Peleja surgiu de um a idéia aparentemente muito simples:
Fazer um poema vazado em um linguajar regional que anunciasse algo de universal.
Além disso havia um mote.
Um mote perfeito: dois versos de Carlos Pena Filho. Os dois versos que abrem e fecham o poema.
E um cantador com um mote, ninguém segura.
Mas, acautelem-se os leitores que verão Peleja como um texto regionalista.
Há mais:
há um metapoema;
ecos de Existencialismo;
uma brincadeira linguística;
um aboio...
há, enfim, um poema que pensa o humano a partir da realidade mais presente ao poeta.
Aí ele encontra as palavras com que fala o real.
Lembro da história do jovem artista que procurou Tolstoi e lhe indagou: Mestre, o que faço para ser universal?
E o Mestre respondeu: Pinta a tua aldeia!
Peleja diz o universal “com o estio dentro da fala e co’a a Língua ressecada”.
O poeta acende uma fogueira sobre os destroços da fúria!
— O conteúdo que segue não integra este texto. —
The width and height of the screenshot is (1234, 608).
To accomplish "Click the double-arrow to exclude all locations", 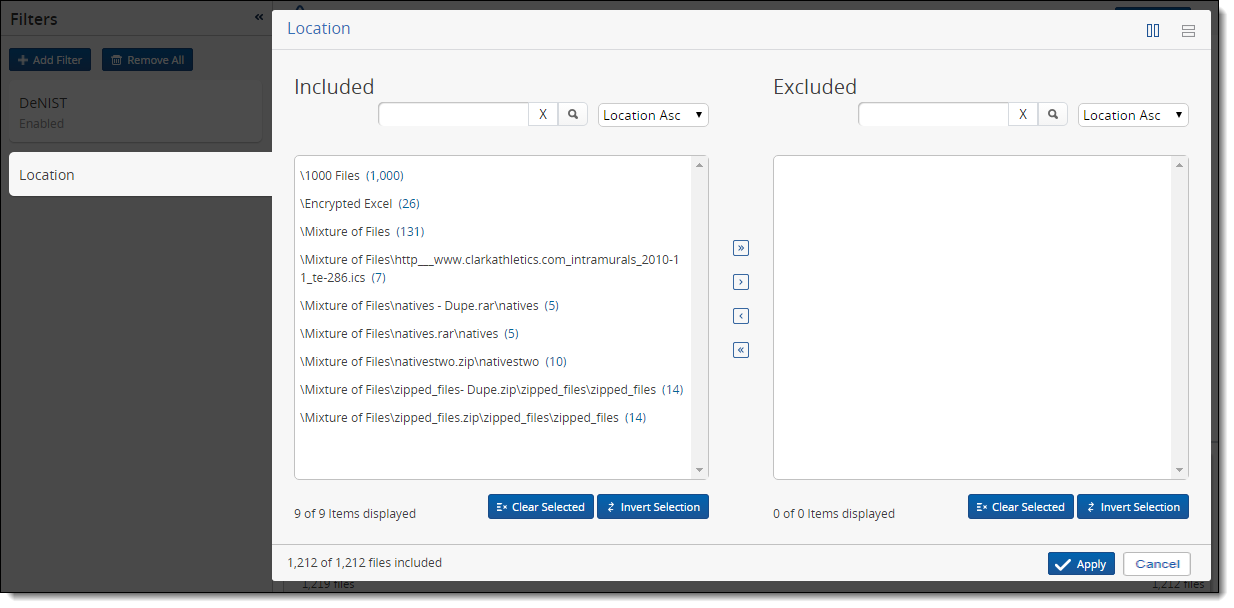I will coord(740,247).
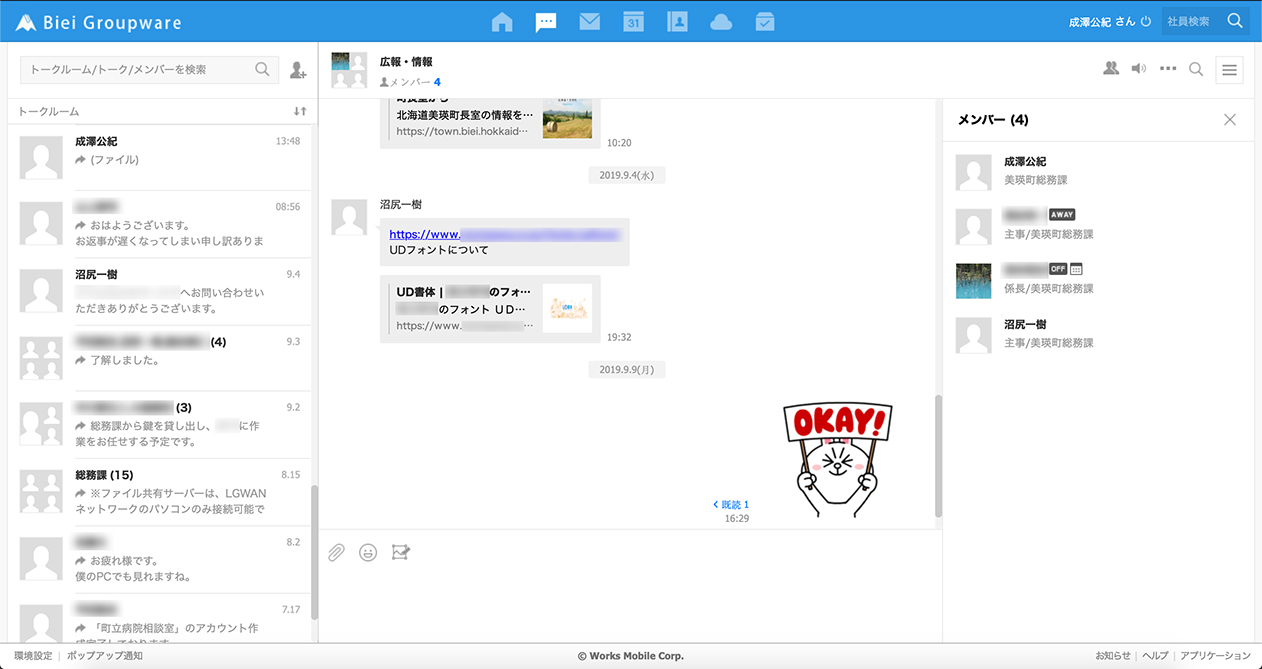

*Carlinhos do Amparo é poeta, boêmio e intelectual.
Advogado dos lúmpens e das meretrizes da cidadela de Olinda,
patrimonio cultural da humanidade.

segunda-feira, setembro 04, 2006

QUEM SOU EU?


Luiz Eurico de Melo Neto, nome que me deram à pia batismal.
Logo percebi que os nomes davam sentido às coisas, como quem sopra as brasas adormecidas de uma extinta fogueira.
E ao soprar sobre a brasa das coisas descobri a poesia, espécie de hálito que incendeia a vida.
Escondi-me no meu quarto de filho único, edipiano e tímido, e cometi poemas solitários. Ato quase libidinoso, como ejaculações precoces e adolescentes.
Desses tempos restam cinzas. Queimei-as todas, as palavras, larvas, lavas...
Mas, sobrevivente dos incêndios juvenis, continuo a brincar com fogo e a crepitar sob carvões, como se jovem fosse.
E nesse zine-blogue bissexto, o Eu-lírico, deixarei as novas lavas descerem pelas encostas do velho vulcão.
É só aguardarem....


Mais notícia biográfica

Poeta bissexto. Mais bissexto que poeta. Nascido menino-macho pelas mãos de Mãe Alice, parteira, que pegou todos os da minha casa, inclusive meus pais, sendo minha avó paterna, Dona Joaninha, a parteira de confiança dela, que só paria, ela, a parteira, pelas mãos maiêuticas de minha vó. (Mãe Alice hoje nome de rua, no bairro humilde do Pacheco, merecidamente).
No Pacheco, divisa entre Recife e Jaboatão vim ao mundo em 22 de agosto de 1955. Batizado Luiz Eurico de Melo Neto, pelo Padre Pessoa, na Igreja de N. Sra. Do Rosário, em Tejipió. Depois, coisas de adolescente, batizei-me Batista, e li Kardec, Pietro Ubaldi, e por ai vão as sandices...

Vocação:
desde tenra idade, escritor, por teimosia e não por gênio.

Profissão:
serventuário da justiça por necessidade, arquivista do Fórum da Capital (às ordens dos amigos deste blogue).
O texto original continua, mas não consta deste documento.